WEB endorses UNI World Athletes’ goal to ensure athletes’ rights are respected
At the World Executive Board in Nyon, Head of UNI World Athletes, Brendan Schwab, briefed union leaders on the substantial progress being made in advancing the 2014 Cape Town resolution to embed human rights in sport. The World Executive Board also agreed to support the sector in their goal to make human rights fundamental at mega-sporting events such as the Qatar World Cup in 2022.
“We have a three-part goal. The first is to ensure that the human rights of everyone involved in the delivery of sport are protected, respected and upheld. The second is to ensure this is true for the people at the centre of sport – the players. And, third, to ensure that everything that sport touches is impacted positively.
“The impact of sport must be positive in social, economic, environmental, sporting and cultural terms. Together with a diverse coalition of stakeholders from different fields, UNI World Athletes has committed to making human and labour rights central to the planning, delivery and legacy of mega sporting events. This is seeing organisations such as FIFA strategically commit to champion human rights globally with the same energy that it has advanced its commercial interests. There is still some way to go, but 2016 shapes as the year in which international sporting federations turned the corner and accepted their responsibilities as global leaders in the field of human rights.
“Between now and 2018, UNI World Athletes will play an active role in multi-stakeholder negotiations to ensure that this commitment is backed by the necessary institutional framework that holds sporting bodies accountable and ensures that, when people’s rights are violated, they have access to a remedy.”

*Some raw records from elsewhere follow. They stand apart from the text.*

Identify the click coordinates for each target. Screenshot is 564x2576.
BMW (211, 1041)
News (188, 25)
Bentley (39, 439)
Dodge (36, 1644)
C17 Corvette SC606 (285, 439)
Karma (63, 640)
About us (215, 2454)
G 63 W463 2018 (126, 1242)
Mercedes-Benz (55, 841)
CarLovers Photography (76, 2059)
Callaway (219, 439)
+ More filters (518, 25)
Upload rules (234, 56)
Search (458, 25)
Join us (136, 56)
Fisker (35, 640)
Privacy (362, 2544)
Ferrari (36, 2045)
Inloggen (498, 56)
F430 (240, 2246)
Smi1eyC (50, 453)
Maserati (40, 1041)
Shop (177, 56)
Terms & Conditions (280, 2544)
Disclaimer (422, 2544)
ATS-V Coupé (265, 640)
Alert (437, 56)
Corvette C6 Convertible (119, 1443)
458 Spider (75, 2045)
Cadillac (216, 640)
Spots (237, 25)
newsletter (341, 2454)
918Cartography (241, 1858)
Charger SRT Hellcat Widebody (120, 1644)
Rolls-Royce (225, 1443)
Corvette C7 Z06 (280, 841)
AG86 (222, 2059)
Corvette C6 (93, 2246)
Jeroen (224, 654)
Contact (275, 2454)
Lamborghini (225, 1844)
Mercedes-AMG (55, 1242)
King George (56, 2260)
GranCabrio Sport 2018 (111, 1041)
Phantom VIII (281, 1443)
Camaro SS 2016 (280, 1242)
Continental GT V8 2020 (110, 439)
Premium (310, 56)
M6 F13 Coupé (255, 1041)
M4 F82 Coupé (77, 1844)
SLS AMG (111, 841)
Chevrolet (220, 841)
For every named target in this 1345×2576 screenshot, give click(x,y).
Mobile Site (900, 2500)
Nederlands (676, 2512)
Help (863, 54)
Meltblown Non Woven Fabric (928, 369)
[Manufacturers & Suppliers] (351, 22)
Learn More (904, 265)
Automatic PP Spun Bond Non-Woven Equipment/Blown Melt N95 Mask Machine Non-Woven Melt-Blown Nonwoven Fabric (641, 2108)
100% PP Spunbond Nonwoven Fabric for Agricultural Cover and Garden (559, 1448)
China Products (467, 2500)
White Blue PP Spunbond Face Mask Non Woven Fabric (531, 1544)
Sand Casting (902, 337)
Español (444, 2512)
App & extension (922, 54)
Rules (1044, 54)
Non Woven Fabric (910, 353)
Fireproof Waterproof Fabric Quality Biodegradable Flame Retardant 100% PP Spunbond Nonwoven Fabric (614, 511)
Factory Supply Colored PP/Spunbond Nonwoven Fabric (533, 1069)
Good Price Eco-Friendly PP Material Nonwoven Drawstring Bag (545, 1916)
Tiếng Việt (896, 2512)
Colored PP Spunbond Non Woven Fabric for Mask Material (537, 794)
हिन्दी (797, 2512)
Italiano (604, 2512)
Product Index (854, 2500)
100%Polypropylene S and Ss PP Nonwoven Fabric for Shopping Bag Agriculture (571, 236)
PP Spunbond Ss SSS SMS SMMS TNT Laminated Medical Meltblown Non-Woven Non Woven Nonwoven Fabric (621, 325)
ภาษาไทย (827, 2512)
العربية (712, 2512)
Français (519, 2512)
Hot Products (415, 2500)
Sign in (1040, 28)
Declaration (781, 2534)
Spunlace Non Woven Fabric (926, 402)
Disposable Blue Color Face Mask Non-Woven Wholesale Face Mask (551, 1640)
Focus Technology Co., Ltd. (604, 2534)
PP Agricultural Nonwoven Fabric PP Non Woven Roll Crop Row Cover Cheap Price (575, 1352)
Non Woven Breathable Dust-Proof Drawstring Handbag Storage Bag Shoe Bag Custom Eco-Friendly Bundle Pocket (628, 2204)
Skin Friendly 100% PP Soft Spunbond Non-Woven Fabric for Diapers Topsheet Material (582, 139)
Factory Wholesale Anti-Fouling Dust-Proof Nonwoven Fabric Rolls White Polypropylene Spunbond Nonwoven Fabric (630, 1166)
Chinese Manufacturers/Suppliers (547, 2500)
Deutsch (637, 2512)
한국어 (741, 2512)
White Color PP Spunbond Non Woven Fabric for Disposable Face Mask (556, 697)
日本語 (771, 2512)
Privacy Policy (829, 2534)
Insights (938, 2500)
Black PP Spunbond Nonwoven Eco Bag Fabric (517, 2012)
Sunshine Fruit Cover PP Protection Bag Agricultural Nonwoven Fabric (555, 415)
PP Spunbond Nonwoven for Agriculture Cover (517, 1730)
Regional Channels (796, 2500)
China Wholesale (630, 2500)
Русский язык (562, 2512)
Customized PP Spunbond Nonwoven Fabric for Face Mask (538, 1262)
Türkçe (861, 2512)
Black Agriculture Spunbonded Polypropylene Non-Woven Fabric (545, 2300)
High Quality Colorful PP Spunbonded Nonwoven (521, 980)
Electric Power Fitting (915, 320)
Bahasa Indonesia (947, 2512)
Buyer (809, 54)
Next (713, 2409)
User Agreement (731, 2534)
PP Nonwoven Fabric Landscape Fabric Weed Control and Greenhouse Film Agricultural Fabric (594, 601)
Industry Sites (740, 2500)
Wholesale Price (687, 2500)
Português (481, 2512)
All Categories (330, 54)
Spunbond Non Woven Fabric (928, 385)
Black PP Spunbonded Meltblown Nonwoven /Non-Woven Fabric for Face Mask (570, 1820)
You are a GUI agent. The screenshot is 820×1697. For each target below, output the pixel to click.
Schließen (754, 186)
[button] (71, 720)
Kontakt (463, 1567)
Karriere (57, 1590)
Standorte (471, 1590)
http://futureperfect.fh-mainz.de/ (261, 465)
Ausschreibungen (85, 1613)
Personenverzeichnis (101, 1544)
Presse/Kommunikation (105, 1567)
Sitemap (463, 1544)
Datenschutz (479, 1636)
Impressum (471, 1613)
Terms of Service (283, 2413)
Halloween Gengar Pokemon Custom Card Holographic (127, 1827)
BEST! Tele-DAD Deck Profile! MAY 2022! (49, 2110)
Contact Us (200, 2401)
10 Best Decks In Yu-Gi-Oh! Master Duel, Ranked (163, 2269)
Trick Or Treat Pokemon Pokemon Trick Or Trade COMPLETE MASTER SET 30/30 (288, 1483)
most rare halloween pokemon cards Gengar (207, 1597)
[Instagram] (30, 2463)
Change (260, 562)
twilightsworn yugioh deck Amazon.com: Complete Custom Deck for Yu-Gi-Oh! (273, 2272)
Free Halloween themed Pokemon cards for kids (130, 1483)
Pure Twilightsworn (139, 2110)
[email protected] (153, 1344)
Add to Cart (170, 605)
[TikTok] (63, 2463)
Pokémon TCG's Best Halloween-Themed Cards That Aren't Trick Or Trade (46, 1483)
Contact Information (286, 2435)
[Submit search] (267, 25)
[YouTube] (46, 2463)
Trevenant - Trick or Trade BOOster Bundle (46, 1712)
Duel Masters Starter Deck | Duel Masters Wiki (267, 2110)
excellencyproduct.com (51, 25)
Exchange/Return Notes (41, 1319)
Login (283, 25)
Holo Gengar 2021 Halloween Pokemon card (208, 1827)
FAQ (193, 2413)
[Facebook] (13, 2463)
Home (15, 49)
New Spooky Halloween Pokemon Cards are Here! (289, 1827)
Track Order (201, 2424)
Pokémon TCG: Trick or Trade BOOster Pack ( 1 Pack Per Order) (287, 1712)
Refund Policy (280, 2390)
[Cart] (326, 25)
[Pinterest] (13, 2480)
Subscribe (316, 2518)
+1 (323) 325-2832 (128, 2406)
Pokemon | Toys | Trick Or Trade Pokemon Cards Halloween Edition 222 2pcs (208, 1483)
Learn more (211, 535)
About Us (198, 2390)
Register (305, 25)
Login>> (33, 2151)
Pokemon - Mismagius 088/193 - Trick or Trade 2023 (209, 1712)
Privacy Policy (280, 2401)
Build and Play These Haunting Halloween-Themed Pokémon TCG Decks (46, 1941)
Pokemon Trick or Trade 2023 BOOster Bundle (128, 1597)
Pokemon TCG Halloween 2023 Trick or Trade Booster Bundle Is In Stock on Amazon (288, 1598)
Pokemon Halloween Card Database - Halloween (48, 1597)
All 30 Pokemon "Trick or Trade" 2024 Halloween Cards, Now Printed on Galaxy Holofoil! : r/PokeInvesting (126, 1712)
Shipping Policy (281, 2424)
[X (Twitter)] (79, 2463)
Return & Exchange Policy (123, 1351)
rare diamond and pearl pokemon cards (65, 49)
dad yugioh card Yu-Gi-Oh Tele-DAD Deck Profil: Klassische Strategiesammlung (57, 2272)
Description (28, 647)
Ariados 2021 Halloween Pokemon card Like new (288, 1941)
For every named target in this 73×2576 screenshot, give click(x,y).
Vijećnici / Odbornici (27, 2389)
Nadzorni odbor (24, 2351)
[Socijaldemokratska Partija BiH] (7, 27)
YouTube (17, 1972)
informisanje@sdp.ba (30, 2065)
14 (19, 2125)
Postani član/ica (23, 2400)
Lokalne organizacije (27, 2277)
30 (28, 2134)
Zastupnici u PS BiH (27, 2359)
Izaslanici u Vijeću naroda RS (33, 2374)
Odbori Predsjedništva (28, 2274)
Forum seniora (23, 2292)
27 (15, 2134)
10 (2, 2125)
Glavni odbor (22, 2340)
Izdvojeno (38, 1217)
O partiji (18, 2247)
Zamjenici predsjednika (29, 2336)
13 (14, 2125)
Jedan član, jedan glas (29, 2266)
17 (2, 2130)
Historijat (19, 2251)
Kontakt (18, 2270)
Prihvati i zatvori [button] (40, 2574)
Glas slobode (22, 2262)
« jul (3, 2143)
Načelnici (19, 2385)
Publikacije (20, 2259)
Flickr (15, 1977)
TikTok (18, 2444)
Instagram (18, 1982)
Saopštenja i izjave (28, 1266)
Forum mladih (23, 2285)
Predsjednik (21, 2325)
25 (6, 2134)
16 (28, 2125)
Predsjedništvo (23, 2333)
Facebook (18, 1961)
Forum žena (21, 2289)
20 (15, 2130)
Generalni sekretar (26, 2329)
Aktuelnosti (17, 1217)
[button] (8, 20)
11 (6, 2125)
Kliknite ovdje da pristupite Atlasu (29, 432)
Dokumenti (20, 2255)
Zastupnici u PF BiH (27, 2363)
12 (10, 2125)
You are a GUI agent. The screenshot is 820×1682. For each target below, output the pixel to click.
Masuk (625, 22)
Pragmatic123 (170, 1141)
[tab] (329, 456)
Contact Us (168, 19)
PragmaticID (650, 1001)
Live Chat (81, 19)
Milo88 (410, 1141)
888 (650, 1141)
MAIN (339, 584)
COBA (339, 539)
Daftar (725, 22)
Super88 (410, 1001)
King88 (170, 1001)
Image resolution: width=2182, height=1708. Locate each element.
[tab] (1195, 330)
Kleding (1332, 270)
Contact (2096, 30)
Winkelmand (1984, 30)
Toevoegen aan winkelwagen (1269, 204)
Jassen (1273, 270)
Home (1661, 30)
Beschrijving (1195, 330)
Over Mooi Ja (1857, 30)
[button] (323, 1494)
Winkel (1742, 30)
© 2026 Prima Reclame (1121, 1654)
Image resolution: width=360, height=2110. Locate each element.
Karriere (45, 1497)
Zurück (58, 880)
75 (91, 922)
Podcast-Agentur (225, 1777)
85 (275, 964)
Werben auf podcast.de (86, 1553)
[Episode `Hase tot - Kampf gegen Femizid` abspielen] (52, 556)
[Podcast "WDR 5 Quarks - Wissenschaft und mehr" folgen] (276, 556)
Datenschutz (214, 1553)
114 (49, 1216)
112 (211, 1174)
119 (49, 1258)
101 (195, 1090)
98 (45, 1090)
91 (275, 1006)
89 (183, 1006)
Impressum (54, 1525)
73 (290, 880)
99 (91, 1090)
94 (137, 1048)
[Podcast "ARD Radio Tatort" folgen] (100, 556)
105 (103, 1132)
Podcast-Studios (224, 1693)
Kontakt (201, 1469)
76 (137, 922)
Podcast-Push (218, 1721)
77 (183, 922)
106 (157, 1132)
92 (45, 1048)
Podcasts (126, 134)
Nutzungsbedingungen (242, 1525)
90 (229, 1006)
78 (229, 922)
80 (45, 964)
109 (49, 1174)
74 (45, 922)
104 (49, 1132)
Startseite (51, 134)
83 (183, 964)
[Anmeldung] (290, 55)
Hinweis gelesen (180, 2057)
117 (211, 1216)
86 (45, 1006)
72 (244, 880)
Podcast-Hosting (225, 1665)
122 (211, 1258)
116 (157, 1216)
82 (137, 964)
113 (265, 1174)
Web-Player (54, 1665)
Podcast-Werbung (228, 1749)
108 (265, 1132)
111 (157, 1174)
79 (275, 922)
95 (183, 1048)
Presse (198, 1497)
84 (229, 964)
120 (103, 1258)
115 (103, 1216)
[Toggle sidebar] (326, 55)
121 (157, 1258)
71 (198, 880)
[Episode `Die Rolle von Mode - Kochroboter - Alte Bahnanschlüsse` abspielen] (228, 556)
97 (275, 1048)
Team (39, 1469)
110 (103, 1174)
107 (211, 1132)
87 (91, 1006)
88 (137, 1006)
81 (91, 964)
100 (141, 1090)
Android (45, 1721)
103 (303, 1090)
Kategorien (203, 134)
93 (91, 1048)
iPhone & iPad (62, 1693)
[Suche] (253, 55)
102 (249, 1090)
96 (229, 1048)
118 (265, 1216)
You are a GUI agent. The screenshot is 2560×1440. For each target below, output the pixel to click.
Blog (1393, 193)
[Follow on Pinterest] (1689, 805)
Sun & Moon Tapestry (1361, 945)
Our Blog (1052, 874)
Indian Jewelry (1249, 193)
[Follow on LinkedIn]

Mega sporting events have the potential to help catalyze greater respect for human rights and international labour standards. The efforts of public and private actors involved in the delivery of these events contribute to a range of benefits including new jobs, improved infrastructure such as public transport and digital access, increased tourism and the promotion of healthy life styles. Each major sporting event has the potential to bring lasting positive social impacts.
There are significant human rights risks and challenges at every stage of the lifecycle of a major sporting event. Past events have been marked by incidents of forced displacement, workplace deaths and labour rights violations, adverse impacts on the livelihoods of small businesses and street vendors, constraints on freedom of expression, security related abuses, exploitation of children and mistreatment of athletes and spectators. These issues have not been adequately addressed, and UNI World Athletes will continue to shed light on the problems arising from huge sporting events.
UNI World Athletes has over 85,000 players united through over 110 player associations around the world.